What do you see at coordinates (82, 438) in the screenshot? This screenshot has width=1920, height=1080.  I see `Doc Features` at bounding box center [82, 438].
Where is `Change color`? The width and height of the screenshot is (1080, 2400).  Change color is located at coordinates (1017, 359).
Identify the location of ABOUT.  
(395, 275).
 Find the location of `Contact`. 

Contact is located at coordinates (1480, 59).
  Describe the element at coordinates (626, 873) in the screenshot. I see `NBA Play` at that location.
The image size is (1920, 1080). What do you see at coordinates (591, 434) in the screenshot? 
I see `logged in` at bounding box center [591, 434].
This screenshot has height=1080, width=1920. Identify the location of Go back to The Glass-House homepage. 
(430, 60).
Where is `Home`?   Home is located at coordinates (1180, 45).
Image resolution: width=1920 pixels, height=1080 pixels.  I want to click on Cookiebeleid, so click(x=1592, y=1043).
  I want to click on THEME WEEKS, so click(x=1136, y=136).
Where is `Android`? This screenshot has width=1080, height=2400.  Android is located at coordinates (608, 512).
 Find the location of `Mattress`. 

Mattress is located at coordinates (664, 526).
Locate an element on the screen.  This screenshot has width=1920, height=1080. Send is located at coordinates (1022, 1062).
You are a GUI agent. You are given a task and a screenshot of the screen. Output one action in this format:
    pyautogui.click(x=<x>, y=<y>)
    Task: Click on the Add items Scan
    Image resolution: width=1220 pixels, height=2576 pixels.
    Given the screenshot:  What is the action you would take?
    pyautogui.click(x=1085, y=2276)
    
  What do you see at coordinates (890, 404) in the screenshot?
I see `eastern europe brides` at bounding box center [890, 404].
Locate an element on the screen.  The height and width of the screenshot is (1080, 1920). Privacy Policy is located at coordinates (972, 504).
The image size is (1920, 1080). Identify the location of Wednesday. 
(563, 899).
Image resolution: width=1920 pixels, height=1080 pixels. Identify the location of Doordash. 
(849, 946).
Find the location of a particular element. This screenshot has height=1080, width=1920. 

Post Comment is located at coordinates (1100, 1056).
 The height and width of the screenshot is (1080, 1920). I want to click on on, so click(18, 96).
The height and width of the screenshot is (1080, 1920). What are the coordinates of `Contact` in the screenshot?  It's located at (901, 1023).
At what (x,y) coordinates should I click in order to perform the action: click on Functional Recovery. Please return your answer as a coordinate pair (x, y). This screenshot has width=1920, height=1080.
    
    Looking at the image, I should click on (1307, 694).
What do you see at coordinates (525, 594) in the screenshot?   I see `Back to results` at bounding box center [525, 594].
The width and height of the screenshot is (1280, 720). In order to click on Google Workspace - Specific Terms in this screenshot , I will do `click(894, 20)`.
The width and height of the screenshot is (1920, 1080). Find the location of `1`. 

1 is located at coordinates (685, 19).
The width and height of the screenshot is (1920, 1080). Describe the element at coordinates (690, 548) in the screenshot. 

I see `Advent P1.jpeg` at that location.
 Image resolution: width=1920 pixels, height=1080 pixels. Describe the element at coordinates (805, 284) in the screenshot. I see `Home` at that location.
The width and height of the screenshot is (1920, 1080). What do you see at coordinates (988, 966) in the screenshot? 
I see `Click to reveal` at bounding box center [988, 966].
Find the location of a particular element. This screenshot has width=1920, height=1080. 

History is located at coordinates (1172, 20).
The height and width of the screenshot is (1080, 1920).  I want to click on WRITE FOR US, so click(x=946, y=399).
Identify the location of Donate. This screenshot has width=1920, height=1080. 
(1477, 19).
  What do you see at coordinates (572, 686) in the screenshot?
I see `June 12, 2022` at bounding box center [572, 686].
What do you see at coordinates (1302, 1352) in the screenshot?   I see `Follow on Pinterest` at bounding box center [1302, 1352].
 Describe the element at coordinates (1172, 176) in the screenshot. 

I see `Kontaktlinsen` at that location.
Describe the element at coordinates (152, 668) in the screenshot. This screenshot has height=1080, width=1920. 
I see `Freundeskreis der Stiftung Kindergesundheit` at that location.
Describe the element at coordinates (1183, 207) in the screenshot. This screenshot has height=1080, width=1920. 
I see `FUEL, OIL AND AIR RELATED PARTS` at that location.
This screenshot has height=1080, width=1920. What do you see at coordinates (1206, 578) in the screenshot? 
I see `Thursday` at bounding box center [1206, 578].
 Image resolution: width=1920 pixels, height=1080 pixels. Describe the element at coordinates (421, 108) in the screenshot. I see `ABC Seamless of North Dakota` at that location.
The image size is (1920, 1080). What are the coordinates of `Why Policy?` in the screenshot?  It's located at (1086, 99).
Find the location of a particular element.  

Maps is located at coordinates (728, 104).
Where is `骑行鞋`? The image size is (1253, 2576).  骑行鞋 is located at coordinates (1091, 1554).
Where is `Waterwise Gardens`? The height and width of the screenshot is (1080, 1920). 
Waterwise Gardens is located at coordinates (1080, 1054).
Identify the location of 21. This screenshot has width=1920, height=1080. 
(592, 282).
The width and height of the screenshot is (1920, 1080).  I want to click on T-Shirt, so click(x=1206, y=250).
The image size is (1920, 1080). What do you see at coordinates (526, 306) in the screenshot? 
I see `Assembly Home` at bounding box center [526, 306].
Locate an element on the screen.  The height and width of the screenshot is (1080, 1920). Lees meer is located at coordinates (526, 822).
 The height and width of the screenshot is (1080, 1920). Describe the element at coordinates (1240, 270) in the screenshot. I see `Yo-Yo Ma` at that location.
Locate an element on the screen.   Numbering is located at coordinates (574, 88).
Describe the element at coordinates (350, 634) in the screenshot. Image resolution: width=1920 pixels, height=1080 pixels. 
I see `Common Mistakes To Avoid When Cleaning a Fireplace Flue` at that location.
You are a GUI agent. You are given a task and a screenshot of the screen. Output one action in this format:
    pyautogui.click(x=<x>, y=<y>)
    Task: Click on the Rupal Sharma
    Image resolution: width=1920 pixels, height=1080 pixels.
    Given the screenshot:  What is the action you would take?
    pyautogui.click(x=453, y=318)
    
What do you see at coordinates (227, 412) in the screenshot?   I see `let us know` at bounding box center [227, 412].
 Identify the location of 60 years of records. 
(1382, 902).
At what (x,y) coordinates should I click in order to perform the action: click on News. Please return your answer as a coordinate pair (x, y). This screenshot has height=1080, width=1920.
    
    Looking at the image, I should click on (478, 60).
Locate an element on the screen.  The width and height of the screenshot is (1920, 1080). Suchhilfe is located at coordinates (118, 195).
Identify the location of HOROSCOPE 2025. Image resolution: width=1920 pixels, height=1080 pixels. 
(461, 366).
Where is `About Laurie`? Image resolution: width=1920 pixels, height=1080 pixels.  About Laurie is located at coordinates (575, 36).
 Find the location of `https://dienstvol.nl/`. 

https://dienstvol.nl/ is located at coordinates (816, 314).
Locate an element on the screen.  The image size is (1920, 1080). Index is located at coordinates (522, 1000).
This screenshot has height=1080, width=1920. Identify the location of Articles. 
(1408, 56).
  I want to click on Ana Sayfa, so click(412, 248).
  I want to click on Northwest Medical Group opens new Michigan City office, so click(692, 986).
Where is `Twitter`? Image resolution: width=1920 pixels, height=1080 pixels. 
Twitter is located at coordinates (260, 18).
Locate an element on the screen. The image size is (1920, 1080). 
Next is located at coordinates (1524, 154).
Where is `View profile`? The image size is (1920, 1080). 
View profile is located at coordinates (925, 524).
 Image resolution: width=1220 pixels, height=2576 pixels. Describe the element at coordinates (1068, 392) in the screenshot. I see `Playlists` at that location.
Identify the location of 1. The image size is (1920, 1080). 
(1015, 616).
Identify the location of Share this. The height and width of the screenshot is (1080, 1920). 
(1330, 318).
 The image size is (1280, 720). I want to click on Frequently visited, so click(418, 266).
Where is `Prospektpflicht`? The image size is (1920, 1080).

· · ·

> Short exercise:
Rewrite all the records above, putting "Point out the location of" in place of "Identify the location of" everywhere it appears and leaving everything else the same.

> Reply to the task:
What do you see at coordinates (82, 438) in the screenshot? This screenshot has width=1920, height=1080.  I see `Doc Features` at bounding box center [82, 438].
Where is `Change color`? The width and height of the screenshot is (1080, 2400).  Change color is located at coordinates (1017, 359).
Point out the location of ABOUT.  
(395, 275).
 Find the location of `Contact`. 

Contact is located at coordinates (1480, 59).
  Describe the element at coordinates (626, 873) in the screenshot. I see `NBA Play` at that location.
The image size is (1920, 1080). What do you see at coordinates (591, 434) in the screenshot? 
I see `logged in` at bounding box center [591, 434].
This screenshot has height=1080, width=1920. Point out the location of Go back to The Glass-House homepage. 
(430, 60).
Where is `Home`?   Home is located at coordinates (1180, 45).
Image resolution: width=1920 pixels, height=1080 pixels.  I want to click on Cookiebeleid, so click(x=1592, y=1043).
  I want to click on THEME WEEKS, so click(x=1136, y=136).
Where is `Android`? This screenshot has width=1080, height=2400.  Android is located at coordinates (608, 512).
 Find the location of `Mattress`. 

Mattress is located at coordinates (664, 526).
Locate an element on the screen.  This screenshot has width=1920, height=1080. Send is located at coordinates (1022, 1062).
You are a GUI agent. You are given a task and a screenshot of the screen. Output one action in this format:
    pyautogui.click(x=<x>, y=<y>)
    Task: Click on the Add items Scan
    Image resolution: width=1220 pixels, height=2576 pixels.
    Given the screenshot:  What is the action you would take?
    pyautogui.click(x=1085, y=2276)
    
  What do you see at coordinates (890, 404) in the screenshot?
I see `eastern europe brides` at bounding box center [890, 404].
Locate an element on the screen.  The height and width of the screenshot is (1080, 1920). Privacy Policy is located at coordinates (972, 504).
The image size is (1920, 1080). Point out the location of Wednesday. 
(563, 899).
Image resolution: width=1920 pixels, height=1080 pixels. Point out the location of Doordash. 
(849, 946).
Find the location of a particular element. This screenshot has height=1080, width=1920. 

Post Comment is located at coordinates (1100, 1056).
 The height and width of the screenshot is (1080, 1920). I want to click on on, so click(18, 96).
The height and width of the screenshot is (1080, 1920). What are the coordinates of `Contact` in the screenshot?  It's located at (901, 1023).
At what (x,y) coordinates should I click in order to perform the action: click on Functional Recovery. Please return your answer as a coordinate pair (x, y). This screenshot has width=1920, height=1080.
    
    Looking at the image, I should click on (1307, 694).
What do you see at coordinates (525, 594) in the screenshot?   I see `Back to results` at bounding box center [525, 594].
The width and height of the screenshot is (1280, 720). In order to click on Google Workspace - Specific Terms in this screenshot , I will do `click(894, 20)`.
The width and height of the screenshot is (1920, 1080). Find the location of `1`. 

1 is located at coordinates (685, 19).
The width and height of the screenshot is (1920, 1080). Describe the element at coordinates (690, 548) in the screenshot. 

I see `Advent P1.jpeg` at that location.
 Image resolution: width=1920 pixels, height=1080 pixels. Describe the element at coordinates (805, 284) in the screenshot. I see `Home` at that location.
The width and height of the screenshot is (1920, 1080). What do you see at coordinates (988, 966) in the screenshot? 
I see `Click to reveal` at bounding box center [988, 966].
Find the location of a particular element. This screenshot has width=1920, height=1080. 

History is located at coordinates (1172, 20).
The height and width of the screenshot is (1080, 1920).  I want to click on WRITE FOR US, so click(x=946, y=399).
Point out the location of Donate. This screenshot has width=1920, height=1080. 
(1477, 19).
  What do you see at coordinates (572, 686) in the screenshot?
I see `June 12, 2022` at bounding box center [572, 686].
What do you see at coordinates (1302, 1352) in the screenshot?   I see `Follow on Pinterest` at bounding box center [1302, 1352].
 Describe the element at coordinates (1172, 176) in the screenshot. 

I see `Kontaktlinsen` at that location.
Describe the element at coordinates (152, 668) in the screenshot. This screenshot has height=1080, width=1920. 
I see `Freundeskreis der Stiftung Kindergesundheit` at that location.
Describe the element at coordinates (1183, 207) in the screenshot. This screenshot has height=1080, width=1920. 
I see `FUEL, OIL AND AIR RELATED PARTS` at that location.
This screenshot has height=1080, width=1920. What do you see at coordinates (1206, 578) in the screenshot? 
I see `Thursday` at bounding box center [1206, 578].
 Image resolution: width=1920 pixels, height=1080 pixels. Describe the element at coordinates (421, 108) in the screenshot. I see `ABC Seamless of North Dakota` at that location.
The image size is (1920, 1080). What are the coordinates of `Why Policy?` in the screenshot?  It's located at (1086, 99).
Find the location of a particular element.  

Maps is located at coordinates (728, 104).
Where is `骑行鞋`? The image size is (1253, 2576).  骑行鞋 is located at coordinates (1091, 1554).
Where is `Waterwise Gardens`? The height and width of the screenshot is (1080, 1920). 
Waterwise Gardens is located at coordinates (1080, 1054).
Point out the location of 21. This screenshot has width=1920, height=1080. 
(592, 282).
The width and height of the screenshot is (1920, 1080).  I want to click on T-Shirt, so click(x=1206, y=250).
The image size is (1920, 1080). What do you see at coordinates (526, 306) in the screenshot? 
I see `Assembly Home` at bounding box center [526, 306].
Locate an element on the screen.  The height and width of the screenshot is (1080, 1920). Lees meer is located at coordinates (526, 822).
 The height and width of the screenshot is (1080, 1920). Describe the element at coordinates (1240, 270) in the screenshot. I see `Yo-Yo Ma` at that location.
Locate an element on the screen.   Numbering is located at coordinates (574, 88).
Describe the element at coordinates (350, 634) in the screenshot. Image resolution: width=1920 pixels, height=1080 pixels. 
I see `Common Mistakes To Avoid When Cleaning a Fireplace Flue` at that location.
You are a GUI agent. You are given a task and a screenshot of the screen. Output one action in this format:
    pyautogui.click(x=<x>, y=<y>)
    Task: Click on the Rupal Sharma
    Image resolution: width=1920 pixels, height=1080 pixels.
    Given the screenshot:  What is the action you would take?
    pyautogui.click(x=453, y=318)
    
What do you see at coordinates (227, 412) in the screenshot?   I see `let us know` at bounding box center [227, 412].
 Point out the location of 60 years of records. 
(1382, 902).
At what (x,y) coordinates should I click in order to perform the action: click on News. Please return your answer as a coordinate pair (x, y). This screenshot has height=1080, width=1920.
    
    Looking at the image, I should click on (478, 60).
Locate an element on the screen.  The width and height of the screenshot is (1920, 1080). Suchhilfe is located at coordinates (118, 195).
Point out the location of HOROSCOPE 2025. Image resolution: width=1920 pixels, height=1080 pixels. 
(461, 366).
Where is `About Laurie`? Image resolution: width=1920 pixels, height=1080 pixels.  About Laurie is located at coordinates (575, 36).
 Find the location of `https://dienstvol.nl/`. 

https://dienstvol.nl/ is located at coordinates (816, 314).
Locate an element on the screen.  The image size is (1920, 1080). Index is located at coordinates (522, 1000).
This screenshot has height=1080, width=1920. Point out the location of Articles. 
(1408, 56).
  I want to click on Ana Sayfa, so click(412, 248).
  I want to click on Northwest Medical Group opens new Michigan City office, so click(692, 986).
Where is `Twitter`? Image resolution: width=1920 pixels, height=1080 pixels. 
Twitter is located at coordinates (260, 18).
Locate an element on the screen. The image size is (1920, 1080). 
Next is located at coordinates (1524, 154).
Where is `View profile`? The image size is (1920, 1080). 
View profile is located at coordinates (925, 524).
 Image resolution: width=1220 pixels, height=2576 pixels. Describe the element at coordinates (1068, 392) in the screenshot. I see `Playlists` at that location.
Point out the location of 1. The image size is (1920, 1080). 
(1015, 616).
Point out the location of Share this. The height and width of the screenshot is (1080, 1920). 
(1330, 318).
 The image size is (1280, 720). I want to click on Frequently visited, so click(418, 266).
Where is `Prospektpflicht`? The image size is (1920, 1080).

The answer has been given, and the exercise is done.